If the Preview desk possibility is simply returning outcomes from earlier than you created data within the DynamoDB desk, return the question ends in descending order utilizing sampletime (for instance, order by sampletime desc restrict 100;).
Query results
Now we give attention to the automobiles that don’t at present meet emissions requirements, and order the automobiles in descending order based mostly on the mileage per 12 months (calculated utilizing the newest mileage / age of auto in years).

Copy and paste the content material from the 2-lambda-athena-ulez-2021-query-days-in-zone.sql file discovered within the examples/lambda folder into the question editor.

On this instance, we are able to see that out of our fleet of automobiles, 5 have been reported as not assembly emission requirements. We will additionally see the automobiles which have collected excessive mileage per 12 months, and the variety of days spent within the proposed ULEZ. The fleet operator could now resolve to prioritize these automobiles for substitute. As a result of location knowledge is enriched with probably the most up-to-date car upkeep knowledge on the time it’s ingested, you may additional evolve these queries to run over an outlined time window. For instance, you would consider mileage adjustments throughout the previous 12 months.
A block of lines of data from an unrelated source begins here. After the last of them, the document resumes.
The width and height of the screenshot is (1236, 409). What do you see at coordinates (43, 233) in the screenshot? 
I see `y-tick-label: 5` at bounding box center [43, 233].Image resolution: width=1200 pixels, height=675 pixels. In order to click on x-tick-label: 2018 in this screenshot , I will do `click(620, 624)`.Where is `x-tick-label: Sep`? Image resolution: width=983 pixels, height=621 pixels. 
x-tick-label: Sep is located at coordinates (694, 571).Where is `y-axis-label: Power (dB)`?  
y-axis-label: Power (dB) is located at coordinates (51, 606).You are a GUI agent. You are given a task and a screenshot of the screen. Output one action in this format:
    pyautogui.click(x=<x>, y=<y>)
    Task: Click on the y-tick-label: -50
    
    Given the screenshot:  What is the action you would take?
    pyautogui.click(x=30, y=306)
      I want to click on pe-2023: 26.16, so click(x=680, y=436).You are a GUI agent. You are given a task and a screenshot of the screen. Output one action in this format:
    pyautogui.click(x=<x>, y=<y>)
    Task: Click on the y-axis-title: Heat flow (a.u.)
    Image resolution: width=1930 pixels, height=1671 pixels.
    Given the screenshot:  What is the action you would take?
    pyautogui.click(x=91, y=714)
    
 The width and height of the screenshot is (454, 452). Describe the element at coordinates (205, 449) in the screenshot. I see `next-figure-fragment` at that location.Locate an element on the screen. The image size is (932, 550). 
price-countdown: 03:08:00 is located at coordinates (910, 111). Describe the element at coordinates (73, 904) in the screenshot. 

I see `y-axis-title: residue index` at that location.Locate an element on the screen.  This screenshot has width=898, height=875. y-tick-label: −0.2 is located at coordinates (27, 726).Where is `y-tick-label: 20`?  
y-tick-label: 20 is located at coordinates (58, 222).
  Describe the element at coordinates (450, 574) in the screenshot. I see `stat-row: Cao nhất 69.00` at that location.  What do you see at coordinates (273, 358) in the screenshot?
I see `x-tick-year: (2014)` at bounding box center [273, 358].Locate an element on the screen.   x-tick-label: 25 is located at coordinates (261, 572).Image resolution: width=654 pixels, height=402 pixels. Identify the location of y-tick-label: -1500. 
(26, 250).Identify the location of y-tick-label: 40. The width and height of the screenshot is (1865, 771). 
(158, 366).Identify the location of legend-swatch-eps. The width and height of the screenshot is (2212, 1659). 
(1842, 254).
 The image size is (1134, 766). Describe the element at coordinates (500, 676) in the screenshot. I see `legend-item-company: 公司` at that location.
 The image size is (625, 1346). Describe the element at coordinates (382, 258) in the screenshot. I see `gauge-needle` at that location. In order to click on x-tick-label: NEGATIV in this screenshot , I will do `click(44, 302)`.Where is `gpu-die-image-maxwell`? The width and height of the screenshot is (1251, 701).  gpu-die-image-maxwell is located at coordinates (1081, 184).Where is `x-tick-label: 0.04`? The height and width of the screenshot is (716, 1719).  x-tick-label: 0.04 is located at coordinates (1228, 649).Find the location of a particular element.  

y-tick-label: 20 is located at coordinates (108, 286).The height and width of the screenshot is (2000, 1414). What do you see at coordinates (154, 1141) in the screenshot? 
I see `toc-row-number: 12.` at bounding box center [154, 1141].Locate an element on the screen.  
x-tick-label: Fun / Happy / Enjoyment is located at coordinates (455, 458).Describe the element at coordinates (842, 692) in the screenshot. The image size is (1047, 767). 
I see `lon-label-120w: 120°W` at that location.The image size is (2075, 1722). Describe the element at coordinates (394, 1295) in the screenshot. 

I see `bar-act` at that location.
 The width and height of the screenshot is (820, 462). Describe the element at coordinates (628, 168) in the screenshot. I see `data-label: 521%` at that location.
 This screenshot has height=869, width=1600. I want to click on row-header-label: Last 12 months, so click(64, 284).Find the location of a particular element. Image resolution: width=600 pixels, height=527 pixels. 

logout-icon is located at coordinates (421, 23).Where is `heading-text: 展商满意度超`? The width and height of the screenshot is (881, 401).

Because of the dynamic nature of the info enrichment, any new knowledge being dedicated to Amazon S3, together with the question outcomes, will probably be altered as and when data are up to date within the DynamoDB car upkeep desk.

Clear up

Discuss with the directions within the README file to wash up the sources provisioned for this answer.

Conclusion

This submit demonstrated how you should utilize Amazon Location, EventBridge, Lambda, Amazon Knowledge Firehose, and Amazon S3 to construct a location-aware knowledge pipeline, and use the collected machine place knowledge to drive analytical insights utilizing AWS Glue and Athena. By monitoring these property in actual time and storing the outcomes, firms can derive precious insights on how successfully their fleets are being utilized and higher react to adjustments sooner or later. Now you can discover extending this pattern code with your personal machine monitoring knowledge and analytics necessities.

Concerning the Authors

Alan Peaty is a Senior Accomplice Options Architect at AWS. Alan helps World Methods Integrators (GSIs) and World Impartial Software program Distributors (GISVs) remedy advanced buyer challenges utilizing AWS companies. Previous to becoming a member of AWS, Alan labored as an architect at techniques integrators to translate enterprise necessities into technical options. Outdoors of labor, Alan is an IoT fanatic and a eager runner who likes to hit the muddy trails of the English countryside.

Parag Srivastava is a Options Architect at AWS, serving to enterprise clients with profitable cloud adoption and migration. Throughout his skilled profession, he has been extensively concerned in advanced digital transformation initiatives. He’s additionally enthusiastic about constructing progressive options round geospatial facets of addresses.